I'm sure that the average downtime of servers is higher (as in worse) than the 99.99% number. But if we were to filter the numbers for "when kept in proper datacenters, with proper pro-active monitoring and maintenance, and proper parts replacement practices", this total average suggests that it must be higher than even 99.995%!
-
The same server, treated the same between two companies, will still have very different uptimes based on environmental conditions. A good datacenter will totally change the uptime.
The same server in the same environment, but with different workloads, disk configurations, etc. will have different uptimes.
The chart above suggests that people with RAID 0, no RAID, RAID 5 on SATA disks, etc. That people without dual power supplies. People without proper air conditioning. People without UPS. Are all lumped in with people using their servers "properly" under good conditions.
So if you take away those people and say "only enterprise class servers, with dual power supplies, healthy UPS conditioning, stable HVAC with X temp and humidity variance, dust remittance, RAID 10 on enterprise drives, etc." you get an amazingly different reliability number.
-
Now what is really useful from the chart is that somewhere between six and seven years the downtime risks appear to double on average. That's a REALLY useful number for risk analysis.
-
@scottalanmiller What you say makes sense.
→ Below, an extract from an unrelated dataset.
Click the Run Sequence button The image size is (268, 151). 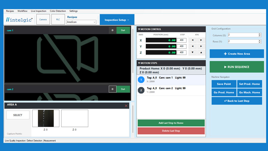tap(237, 67)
Consider a virtual environment with a consolidation ratio of say 10 for the sake of simplicity.
Assume average 1 hour of yearly downtime on a physical server.The probability of hardware failure on the VM host is the same as for a single server but every hour of downtime would be 1x10=10 hours total of downtime for the VMs.
Having 10 physical servers would mean 10 times the probability of hardware failure so 10x1=10 hours of downtime.
The net effect of this would be that the average availability per server (virtual or physical) would be the same.
-
I would have thought the average availability to be lower somehow.
Given how reliable the equipment really is makes me wonder who really needs high availability. Most people aren't hosting NASDAQ servers exactly.
-
@pete-s said in What % is normal availability?:
The probability of hardware failure on the VM host is the same as for a single server but every hour of downtime would be 1x10=10 hours total of downtime for the VMs.
Having 10 physical servers would mean 10 times the probability of hardware failure so 10x1=10 hours of downtime.
That's true in a sense. But that's not how downtime is measured. The server is down, not the workloads. If you break up workloads you could go to no end. For example, what if each process were a workload? Each VM might have over a thousand processes. Yet the end result is one server down for one hour.
Think of a car. How long was the car broken down? Two days. It doesn't become eight days, even if there were three passengers plus the driver.
Also, if you took ten servers each with one VM, or one server with ten VMs, you magnify the risk equal to the growth rate of workloads. So the average per workload remains the same, with either approach.
Because of the interconnected nature of workloads, the workload risk to the single server approach is tiny compared to the risk of the ten servers, however, in the real world. Most real world factors make the consolidated approach the safer one in almost all cases.
-
@pete-s said in What % is normal availability?:
Given how reliable the equipment really is makes me wonder who really needs high availability. Most people aren't hosting NASDAQ servers exactly.
This is what I've been saying for years. A few things I keep pointing out to people...
- HA is about shaving SECONDS, you have to pay for all of that HA in the tiniest amounts of time.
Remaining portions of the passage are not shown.